CB: 4.0/4.5 (6.0/6.5)
Fried shows a real hard changeup with hand side movement that will fade away from right handed hitters and has nice drop into the left side.
He has real good feel for a high school pitcher and commands his changeup better than any pitch in his arsenal. He ran this pitch 80-82 mph in my scope this spring, but routinely stays 80-84 mph. Fried’s changeup has some real potential to be a swing and miss pitch as a professional.
CH: 5.0 (6.5/7.0)
Fried’s command is what is making him a surefire top half of the first round pick. He can keep all of his pitches down in the zone and did not miss the mitt very often when I saw him this spring.
He works both sides of the plate well for a high school kid and is not afraid to put the ball inside against right handed hitters. His command does tend to falter when he rides slightly lower and higher in the 3/4 slot, but this is simply due to age and can be ironed out as a professional.
Command: 5.0 (5.5/6.0)
Controlling his curveball is Fried’s area of weakness and this will improve as he moves through the minors. He can loose his release point at times, but it is something that will iron out as a professional.
I think I might be a bit bearish right now based my limited viewing of him this spring, but I’ve seen him over the years and feel that he can improve to reach those front line starter projections.
Control: 4.5 (5.5/6.0)
There is little wasted motion in Fried’s delivery and the pitches move effortlessly out of his hand. He has a real methodical delivery with fast arm speed and loose actions.
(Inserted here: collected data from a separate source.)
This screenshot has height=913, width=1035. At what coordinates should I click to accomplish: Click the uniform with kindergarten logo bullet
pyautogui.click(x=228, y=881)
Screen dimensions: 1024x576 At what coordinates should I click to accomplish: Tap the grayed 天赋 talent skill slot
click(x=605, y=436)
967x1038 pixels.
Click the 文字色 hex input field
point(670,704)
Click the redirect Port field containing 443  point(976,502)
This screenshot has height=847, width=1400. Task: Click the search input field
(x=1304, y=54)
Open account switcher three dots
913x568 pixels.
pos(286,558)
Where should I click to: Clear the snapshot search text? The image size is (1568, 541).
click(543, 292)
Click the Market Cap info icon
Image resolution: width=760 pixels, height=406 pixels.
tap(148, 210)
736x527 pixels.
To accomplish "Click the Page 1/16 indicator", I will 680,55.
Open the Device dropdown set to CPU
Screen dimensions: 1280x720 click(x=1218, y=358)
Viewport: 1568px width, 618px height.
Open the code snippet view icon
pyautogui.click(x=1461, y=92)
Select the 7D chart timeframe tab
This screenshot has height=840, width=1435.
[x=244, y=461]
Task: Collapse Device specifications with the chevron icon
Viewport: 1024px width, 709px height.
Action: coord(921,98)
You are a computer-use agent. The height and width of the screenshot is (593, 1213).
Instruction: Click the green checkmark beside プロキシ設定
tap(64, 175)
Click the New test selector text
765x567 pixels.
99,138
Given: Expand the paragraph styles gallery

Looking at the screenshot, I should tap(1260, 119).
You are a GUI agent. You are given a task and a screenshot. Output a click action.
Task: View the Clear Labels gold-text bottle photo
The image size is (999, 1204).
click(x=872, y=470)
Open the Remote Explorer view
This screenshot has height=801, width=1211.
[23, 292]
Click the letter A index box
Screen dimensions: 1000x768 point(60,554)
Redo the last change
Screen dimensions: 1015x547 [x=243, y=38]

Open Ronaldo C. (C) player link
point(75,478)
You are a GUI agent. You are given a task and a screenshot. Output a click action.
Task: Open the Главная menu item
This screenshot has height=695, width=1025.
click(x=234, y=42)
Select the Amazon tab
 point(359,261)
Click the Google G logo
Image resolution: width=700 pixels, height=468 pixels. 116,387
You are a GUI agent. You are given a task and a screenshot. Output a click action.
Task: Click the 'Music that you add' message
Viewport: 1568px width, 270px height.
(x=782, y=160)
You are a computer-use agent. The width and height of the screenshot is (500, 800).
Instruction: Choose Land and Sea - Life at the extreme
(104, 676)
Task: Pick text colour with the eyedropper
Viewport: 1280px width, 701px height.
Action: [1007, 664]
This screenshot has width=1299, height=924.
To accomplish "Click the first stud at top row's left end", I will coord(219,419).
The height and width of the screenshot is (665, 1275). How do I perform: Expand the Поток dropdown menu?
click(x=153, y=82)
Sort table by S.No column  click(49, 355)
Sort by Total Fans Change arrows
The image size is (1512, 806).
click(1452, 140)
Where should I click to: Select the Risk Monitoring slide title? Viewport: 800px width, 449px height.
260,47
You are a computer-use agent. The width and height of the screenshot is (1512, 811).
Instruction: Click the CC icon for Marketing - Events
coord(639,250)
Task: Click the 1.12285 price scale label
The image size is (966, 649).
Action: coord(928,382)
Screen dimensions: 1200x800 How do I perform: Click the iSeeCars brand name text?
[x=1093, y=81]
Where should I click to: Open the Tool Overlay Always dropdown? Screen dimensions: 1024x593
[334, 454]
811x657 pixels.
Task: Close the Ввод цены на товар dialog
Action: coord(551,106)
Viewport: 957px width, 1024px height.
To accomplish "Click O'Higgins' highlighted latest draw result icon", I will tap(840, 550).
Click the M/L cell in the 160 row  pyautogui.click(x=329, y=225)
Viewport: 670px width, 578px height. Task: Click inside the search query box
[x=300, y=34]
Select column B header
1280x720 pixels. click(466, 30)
There is borderline elevation occurring, but the relationship between the elbow and shoulders should bear no issues down the line. He has very good push and drive from the lower half.
His stride length at its best is very impressive. He tends to repeat the motion often, but it does go short at times. He has really good downhill release and extension over the front half, and this could continue to improve and is an aspect that I would continue to push as he develops, as he can pull up abruptly on occasion.
Mechanics: 5.0 (5.5)
Any team that selects Fried would be getting a very athletic kid with intangibles and a feel for pitching that is better than your average high school lefty.
He has a good idea of how to set up hitters and is willing to work off any pitch. He shows a nice foundation that could develop into three above average to plus offerings from the left side.
A lot of it is still projection; his ceiling is tied to maturation and the ability to improve velocity and movement of both types of fastballs.
Ceiling: There is some thinking that with a tick improvement on the fastball and improved control of the CB, he could become a poor #1 starter or very, very strong number 2
Projected: Solid number #2 or #3 pitcher in a rotation with the ability to keep the ball on the ground and in the park.
Floor: His changeup and sinker can make him a solid ground ball artist and an asset in any bullpen as a lefty specialist.